The process of regaining access to the Wallet using the seed phrase would involve typing the words in the correct order. When they do so, a valid key to their Wallet is generated and stored on their device.
Logging in on a New Device
When a user logs in to the application from a new device with no registered key stored on it, the user can either add the device using one of the two methods described above or, if they have no other devices or seed phrases, choose to recover access to their wallet using the DelayedRecoveryModule smart contract using their 6 digit PIN.
Background Reading - Safekeeping of Cryptocurrency Assets
In the normal course, cryptocurrency assets are held by a private key controlled by a person.

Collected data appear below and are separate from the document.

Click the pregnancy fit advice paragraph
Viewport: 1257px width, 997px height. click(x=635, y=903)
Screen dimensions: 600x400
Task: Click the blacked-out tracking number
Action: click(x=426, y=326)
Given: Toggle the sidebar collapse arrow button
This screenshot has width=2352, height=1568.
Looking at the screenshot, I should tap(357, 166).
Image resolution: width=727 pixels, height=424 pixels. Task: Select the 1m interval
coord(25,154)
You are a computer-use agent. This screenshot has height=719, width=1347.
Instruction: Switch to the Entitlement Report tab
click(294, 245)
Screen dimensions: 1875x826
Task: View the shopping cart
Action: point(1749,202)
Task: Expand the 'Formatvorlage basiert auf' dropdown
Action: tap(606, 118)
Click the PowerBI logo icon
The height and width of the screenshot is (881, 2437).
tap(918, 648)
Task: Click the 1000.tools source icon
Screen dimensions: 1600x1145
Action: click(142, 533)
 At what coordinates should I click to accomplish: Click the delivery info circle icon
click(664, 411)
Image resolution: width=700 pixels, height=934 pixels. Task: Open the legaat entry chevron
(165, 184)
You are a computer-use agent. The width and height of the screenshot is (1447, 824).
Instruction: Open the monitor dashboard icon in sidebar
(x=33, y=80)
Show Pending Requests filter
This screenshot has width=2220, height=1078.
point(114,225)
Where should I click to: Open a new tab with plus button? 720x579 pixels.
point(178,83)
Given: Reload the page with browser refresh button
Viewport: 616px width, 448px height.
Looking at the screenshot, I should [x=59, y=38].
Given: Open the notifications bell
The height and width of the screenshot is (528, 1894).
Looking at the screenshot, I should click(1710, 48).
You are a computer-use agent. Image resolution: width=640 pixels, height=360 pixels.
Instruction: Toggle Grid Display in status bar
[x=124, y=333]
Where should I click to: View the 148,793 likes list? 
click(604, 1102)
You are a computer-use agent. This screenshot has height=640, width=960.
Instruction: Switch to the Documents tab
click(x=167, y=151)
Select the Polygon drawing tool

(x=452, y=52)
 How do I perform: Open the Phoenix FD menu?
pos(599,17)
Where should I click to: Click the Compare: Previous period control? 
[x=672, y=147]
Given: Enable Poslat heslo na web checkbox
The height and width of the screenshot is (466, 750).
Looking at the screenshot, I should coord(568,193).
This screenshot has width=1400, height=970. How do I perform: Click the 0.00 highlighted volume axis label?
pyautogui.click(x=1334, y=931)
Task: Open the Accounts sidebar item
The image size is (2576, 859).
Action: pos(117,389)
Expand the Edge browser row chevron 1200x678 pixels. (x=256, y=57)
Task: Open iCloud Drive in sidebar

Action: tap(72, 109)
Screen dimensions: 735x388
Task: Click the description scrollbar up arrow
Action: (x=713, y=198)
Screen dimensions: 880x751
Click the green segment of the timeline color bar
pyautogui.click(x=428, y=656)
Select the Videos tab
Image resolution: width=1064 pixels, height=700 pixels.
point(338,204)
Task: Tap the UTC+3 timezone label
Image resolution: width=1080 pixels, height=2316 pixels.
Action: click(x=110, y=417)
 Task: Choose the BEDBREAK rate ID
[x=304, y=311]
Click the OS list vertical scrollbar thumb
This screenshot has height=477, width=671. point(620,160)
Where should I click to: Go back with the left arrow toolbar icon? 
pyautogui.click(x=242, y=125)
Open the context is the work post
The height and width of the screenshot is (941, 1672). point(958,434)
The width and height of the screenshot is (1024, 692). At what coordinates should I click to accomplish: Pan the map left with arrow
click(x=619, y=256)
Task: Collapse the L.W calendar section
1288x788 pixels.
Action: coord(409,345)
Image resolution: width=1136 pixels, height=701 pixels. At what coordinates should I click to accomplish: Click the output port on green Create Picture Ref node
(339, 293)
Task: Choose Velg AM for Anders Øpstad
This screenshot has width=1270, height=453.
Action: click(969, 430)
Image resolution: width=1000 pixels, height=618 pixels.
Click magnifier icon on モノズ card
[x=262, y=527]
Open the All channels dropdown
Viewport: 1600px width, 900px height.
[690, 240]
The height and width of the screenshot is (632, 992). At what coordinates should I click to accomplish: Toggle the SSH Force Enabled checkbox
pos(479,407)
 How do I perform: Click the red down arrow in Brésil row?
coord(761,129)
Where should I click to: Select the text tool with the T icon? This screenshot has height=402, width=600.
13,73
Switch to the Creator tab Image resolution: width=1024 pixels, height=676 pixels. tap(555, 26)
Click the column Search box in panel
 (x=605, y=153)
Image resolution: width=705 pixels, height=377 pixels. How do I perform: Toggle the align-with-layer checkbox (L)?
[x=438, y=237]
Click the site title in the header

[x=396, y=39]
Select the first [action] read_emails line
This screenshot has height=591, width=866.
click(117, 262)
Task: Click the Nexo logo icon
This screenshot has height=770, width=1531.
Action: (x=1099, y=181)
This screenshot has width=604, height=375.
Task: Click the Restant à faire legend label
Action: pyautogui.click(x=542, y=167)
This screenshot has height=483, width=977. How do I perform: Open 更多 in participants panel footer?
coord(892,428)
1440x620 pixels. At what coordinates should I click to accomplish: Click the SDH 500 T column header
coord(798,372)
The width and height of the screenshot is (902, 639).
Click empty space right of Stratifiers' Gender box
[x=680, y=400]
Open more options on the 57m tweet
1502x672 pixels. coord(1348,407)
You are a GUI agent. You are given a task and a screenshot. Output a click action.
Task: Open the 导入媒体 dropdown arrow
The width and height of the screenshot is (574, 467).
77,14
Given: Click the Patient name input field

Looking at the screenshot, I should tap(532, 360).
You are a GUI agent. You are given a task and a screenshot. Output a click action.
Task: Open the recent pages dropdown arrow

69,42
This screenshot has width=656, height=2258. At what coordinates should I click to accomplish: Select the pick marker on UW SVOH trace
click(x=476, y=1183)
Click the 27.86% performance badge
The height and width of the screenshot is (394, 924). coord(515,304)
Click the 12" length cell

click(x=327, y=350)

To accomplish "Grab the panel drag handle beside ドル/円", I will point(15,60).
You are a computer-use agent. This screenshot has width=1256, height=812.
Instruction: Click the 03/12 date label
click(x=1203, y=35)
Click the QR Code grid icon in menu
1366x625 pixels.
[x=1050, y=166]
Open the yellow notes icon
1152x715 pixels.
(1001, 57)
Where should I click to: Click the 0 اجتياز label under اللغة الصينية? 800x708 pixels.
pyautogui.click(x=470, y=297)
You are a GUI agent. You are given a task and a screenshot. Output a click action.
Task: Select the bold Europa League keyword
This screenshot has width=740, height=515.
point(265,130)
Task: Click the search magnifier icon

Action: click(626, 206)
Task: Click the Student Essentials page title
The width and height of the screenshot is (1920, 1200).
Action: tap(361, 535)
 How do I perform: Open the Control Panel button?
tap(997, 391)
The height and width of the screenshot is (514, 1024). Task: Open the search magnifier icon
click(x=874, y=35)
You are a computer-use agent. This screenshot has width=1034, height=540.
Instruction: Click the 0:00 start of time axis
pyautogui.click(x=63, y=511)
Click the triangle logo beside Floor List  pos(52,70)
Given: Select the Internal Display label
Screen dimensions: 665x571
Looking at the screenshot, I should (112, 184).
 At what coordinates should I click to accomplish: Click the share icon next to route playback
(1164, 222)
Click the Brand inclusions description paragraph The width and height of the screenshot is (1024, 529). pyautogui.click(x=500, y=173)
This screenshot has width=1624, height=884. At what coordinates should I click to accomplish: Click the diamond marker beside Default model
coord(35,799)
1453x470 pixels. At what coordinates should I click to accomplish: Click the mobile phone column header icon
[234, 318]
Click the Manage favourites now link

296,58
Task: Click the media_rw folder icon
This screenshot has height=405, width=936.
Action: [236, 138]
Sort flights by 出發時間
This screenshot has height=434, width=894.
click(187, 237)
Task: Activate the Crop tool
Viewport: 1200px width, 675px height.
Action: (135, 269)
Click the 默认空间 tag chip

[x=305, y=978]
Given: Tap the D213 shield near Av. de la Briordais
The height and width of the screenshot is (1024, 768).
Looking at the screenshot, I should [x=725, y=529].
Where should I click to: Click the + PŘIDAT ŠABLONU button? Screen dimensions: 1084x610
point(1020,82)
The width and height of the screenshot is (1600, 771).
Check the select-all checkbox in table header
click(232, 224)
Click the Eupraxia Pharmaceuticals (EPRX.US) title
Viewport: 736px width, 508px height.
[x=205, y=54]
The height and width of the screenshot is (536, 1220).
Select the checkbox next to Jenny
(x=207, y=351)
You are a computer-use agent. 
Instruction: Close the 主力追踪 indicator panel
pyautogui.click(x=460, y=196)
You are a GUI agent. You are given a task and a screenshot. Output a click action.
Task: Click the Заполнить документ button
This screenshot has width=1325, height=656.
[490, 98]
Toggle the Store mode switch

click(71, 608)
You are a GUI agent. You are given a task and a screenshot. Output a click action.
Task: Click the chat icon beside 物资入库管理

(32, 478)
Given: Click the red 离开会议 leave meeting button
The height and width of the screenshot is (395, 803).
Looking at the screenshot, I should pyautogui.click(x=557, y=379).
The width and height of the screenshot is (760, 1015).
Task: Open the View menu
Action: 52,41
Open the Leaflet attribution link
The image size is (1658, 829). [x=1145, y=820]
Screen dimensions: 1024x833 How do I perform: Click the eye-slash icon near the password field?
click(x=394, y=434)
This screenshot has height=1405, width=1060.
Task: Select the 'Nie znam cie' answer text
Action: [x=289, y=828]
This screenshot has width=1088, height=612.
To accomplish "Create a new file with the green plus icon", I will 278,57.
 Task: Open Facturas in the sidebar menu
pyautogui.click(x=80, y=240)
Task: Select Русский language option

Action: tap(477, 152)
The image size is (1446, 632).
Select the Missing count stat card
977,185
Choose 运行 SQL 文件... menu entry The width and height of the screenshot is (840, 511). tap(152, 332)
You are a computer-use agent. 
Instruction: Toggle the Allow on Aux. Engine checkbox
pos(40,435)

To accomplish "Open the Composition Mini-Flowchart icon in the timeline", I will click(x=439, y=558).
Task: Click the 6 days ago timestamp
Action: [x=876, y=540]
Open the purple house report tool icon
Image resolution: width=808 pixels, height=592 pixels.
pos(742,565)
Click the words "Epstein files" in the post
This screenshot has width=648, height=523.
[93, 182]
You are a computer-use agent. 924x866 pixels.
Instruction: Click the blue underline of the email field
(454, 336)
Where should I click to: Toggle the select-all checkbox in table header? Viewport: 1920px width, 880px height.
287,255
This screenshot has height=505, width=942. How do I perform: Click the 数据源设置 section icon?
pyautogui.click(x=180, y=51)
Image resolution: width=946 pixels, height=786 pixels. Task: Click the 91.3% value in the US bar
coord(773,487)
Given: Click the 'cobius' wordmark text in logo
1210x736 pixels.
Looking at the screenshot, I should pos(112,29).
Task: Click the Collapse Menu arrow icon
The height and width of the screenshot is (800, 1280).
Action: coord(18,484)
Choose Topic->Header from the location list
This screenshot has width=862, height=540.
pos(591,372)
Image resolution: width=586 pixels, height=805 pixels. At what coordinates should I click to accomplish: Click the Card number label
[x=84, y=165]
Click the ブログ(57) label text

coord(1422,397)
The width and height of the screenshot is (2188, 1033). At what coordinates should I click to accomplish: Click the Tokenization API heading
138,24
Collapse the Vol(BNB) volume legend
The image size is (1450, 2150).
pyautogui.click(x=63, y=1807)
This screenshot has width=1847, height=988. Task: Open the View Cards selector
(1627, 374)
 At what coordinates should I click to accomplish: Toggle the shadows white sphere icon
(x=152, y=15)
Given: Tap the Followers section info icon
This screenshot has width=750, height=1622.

For cryptocurrency to be "held" means that the software that administers that cryptocurrency (e.g. a smart contract) maps a balance to the public address of an account on the blockchain of either a private key or smart contract.
A private key is generated with data, the "seed", represented by some number of random words (12 is common), the "seed phrase". The seed phrase can be used to generate multiple private keys. Having access to the seed phrase effectively means having access to any private keys that seed phrase can be used to generate. A private key has a corresponding public key, which has a corresponding public address. Private keys should not exist in more than one location at a time—if a private key is on one device, it should not be on another device—this is both a technical and a security concern.
Typically, when someone sets up a cryptocurrency wallet, she will be shown the seed phrase used to generate the wallet’s private keys and instructed to write down the seed phrase and store that information in a secure location. In the event the person loses access to her wallet, and therefore to her keys, she has lost access to the funds held by those keys. If she can regain access to her keys, then she regains access to her funds. She can regain or “recover” access by inputting the seed phrase into a replacement wallet, which will regenerate the keys that were in the lost wallet. Having access to the keys means having access to the funds.
Typically, and as a decentralization matter, access to the seed phrase that was used to generate private keys is limited to the wallet and the person with access to the wallet—although a service may have provided the wallet, that service does not have access to the seed phrase or any private keys generated from that seed phrase.
Generally, anyone with access to a private key can access the funds held by it. Generally, anyone with access to the seed phrase can regenerate that private key.